··· Supplied data

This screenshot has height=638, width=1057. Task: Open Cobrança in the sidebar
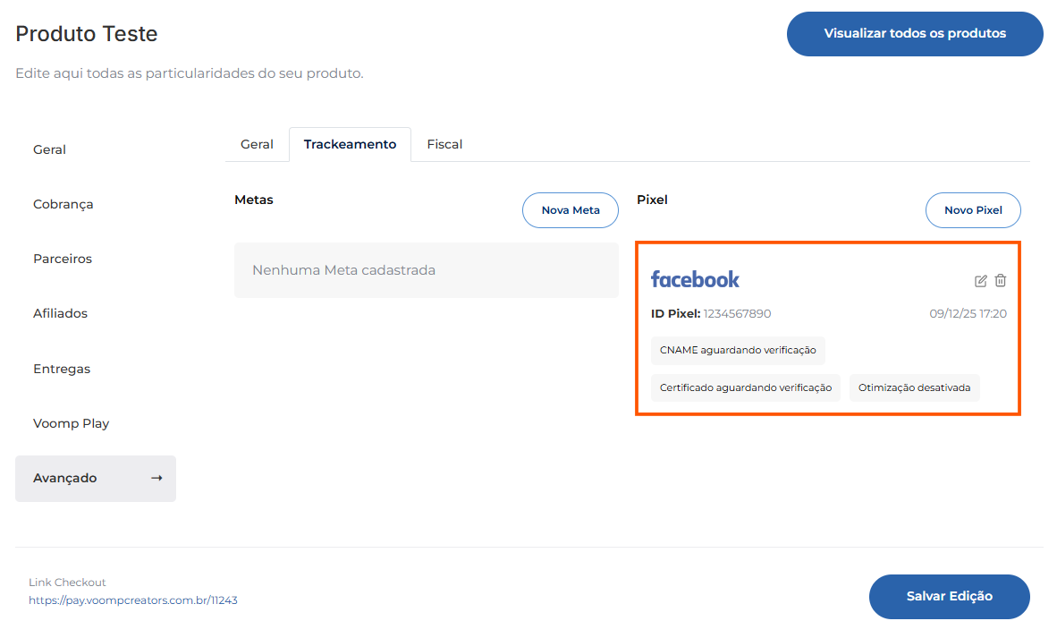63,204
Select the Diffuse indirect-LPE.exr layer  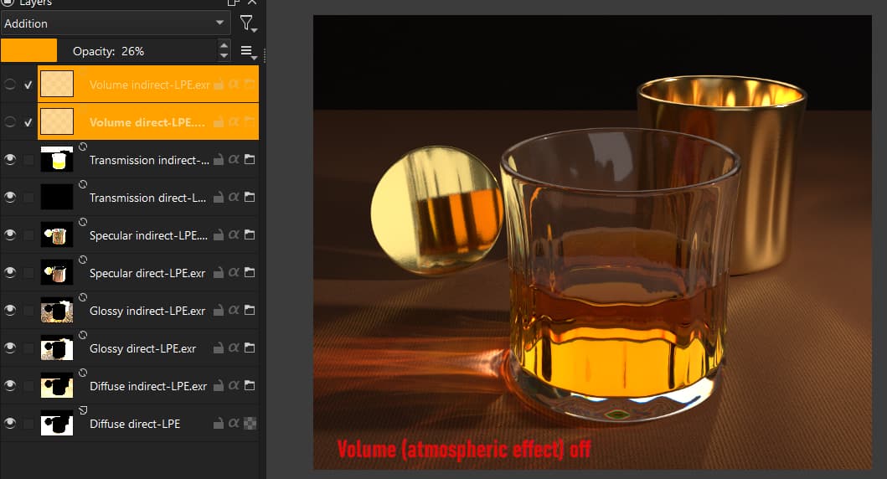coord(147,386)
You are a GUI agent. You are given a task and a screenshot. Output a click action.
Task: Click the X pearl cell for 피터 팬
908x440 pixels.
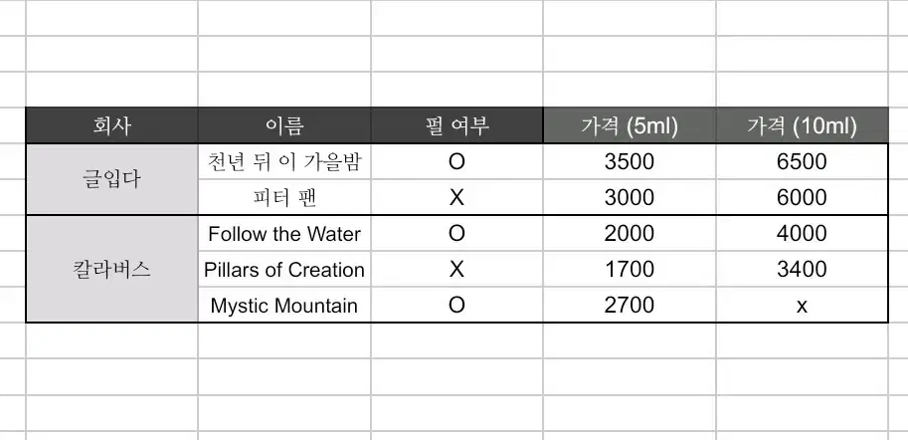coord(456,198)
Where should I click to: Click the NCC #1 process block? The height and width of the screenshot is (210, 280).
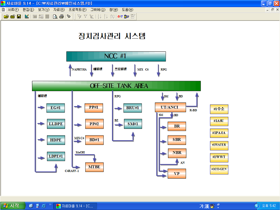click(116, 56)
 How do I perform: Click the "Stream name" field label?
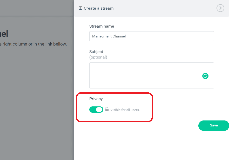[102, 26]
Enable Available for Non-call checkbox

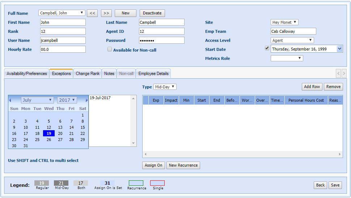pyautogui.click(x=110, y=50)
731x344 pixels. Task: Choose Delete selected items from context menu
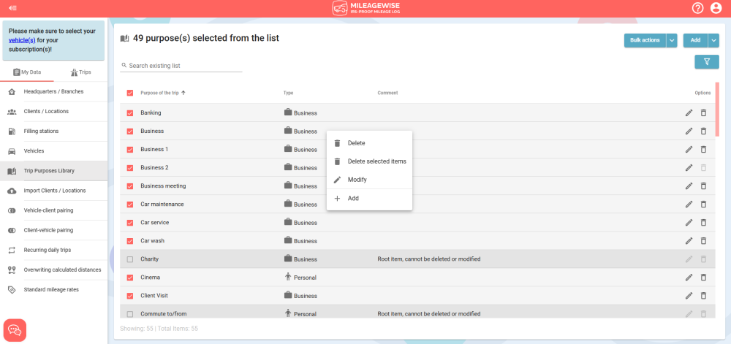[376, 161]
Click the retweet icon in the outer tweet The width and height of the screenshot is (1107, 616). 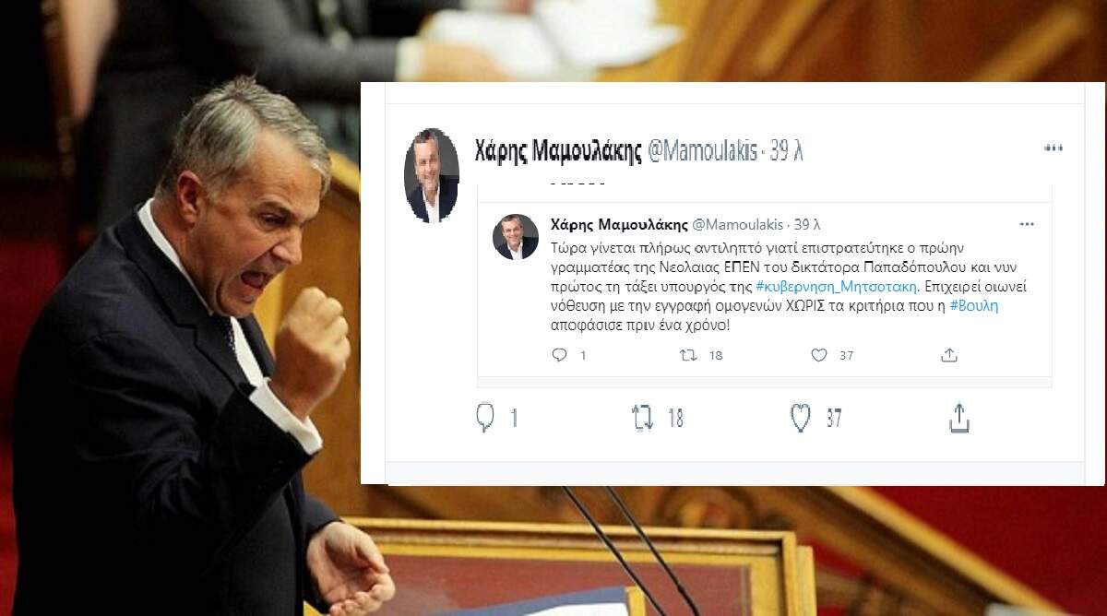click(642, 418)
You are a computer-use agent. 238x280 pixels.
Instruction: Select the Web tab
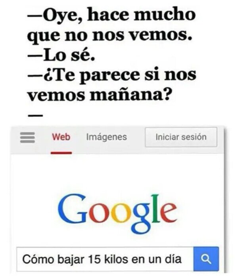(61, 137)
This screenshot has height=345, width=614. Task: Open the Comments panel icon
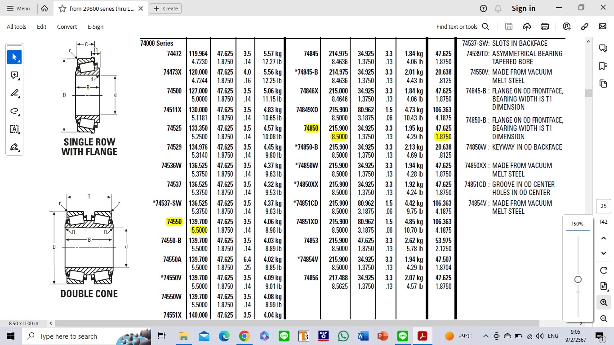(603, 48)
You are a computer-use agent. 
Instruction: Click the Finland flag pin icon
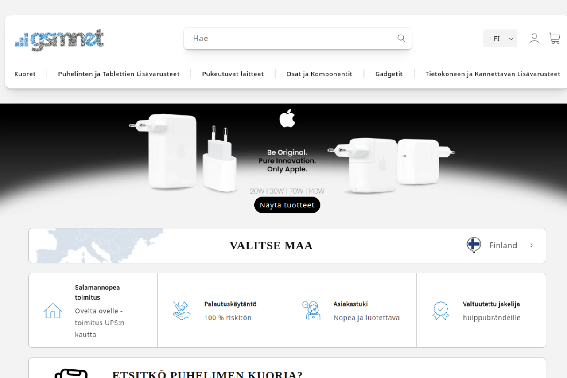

······

• [Task item] Copy from the entries only those lines that hold the word "agent".

• [Exercise answer]
You are a GUI agent. You are given a task and a screenshot. Output a click action.
You are a computer-use agent. 238x280 pixels.
You are a computer-use agent. 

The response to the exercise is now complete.